Received 10 July 2015; Revised 31 August 2015; Accepted 4 November 2015

Academic Editor: Michael J. Larson

Copyright © 2015 Maud Stenberg et al. This is an open access article distributed under the Creative Commons Attribution License, which permits unrestricted use, distribution, and reproduction in any medium, provided the original work is properly cited.

Abstract

Objective. To assess the clinical course of cognitive and emotional impairments in patients with severe TBI (sTBI) from 3 weeks to 1 year after trauma and to study associations with outcomes at 1 year. Methods. Prospective, multicenter, observational study of sTBI in Sweden and Iceland. Patients aged 18–65 years with acute Glasgow Coma Scale 3–8 were assessed with the Barrow Neurological Institute Screen for Higher Cerebral Functions (BNIS) and the Hospital Anxiety and Depression Scale (HADS).

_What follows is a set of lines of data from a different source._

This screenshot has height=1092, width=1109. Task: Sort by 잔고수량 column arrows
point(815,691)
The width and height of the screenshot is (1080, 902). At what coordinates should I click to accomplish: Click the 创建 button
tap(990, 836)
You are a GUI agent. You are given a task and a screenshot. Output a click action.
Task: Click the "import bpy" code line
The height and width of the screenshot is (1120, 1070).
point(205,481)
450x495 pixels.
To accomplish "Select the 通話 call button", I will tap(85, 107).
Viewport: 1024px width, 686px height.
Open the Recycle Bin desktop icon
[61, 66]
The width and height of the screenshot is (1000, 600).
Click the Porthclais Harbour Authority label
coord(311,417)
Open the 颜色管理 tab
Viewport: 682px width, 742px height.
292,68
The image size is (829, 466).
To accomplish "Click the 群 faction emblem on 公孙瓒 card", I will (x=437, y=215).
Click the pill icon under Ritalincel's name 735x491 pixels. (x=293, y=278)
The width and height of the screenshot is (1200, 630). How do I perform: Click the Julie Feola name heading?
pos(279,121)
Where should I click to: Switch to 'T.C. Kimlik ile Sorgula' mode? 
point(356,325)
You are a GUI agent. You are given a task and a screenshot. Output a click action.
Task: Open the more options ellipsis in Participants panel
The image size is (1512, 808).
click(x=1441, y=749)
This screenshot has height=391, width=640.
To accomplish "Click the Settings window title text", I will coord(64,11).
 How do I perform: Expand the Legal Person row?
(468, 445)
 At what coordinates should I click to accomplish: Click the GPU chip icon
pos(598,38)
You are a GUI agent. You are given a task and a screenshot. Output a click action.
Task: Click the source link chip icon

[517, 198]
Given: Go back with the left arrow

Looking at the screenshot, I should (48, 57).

Outcome measures were Glasgow Outcome Scale Extended (GOSE) and Rancho Los Amigos Cognitive Scale-Revised (RLAS-R). Results. Cognition was assessed with the BNIS assessed for 42 patients out of 100 at 3 weeks, 75 patients at 3 months, and 78 patients at 1 year. Cognition improved over time, especially from 3 weeks to 3 months. The BNIS subscales “orientation” and “visuospatial and visual problem solving” were associated with the GOSE and RLAS-R at 1 year. Conclusion. Cognition seemed to improve over time after sTBI and appeared to be rather stable from 3 months to 1 year. Since cognitive function was associated with outcomes, these results indicate that early screening of cognitive function could be of importance for rehabilitation planning in a clinical setting.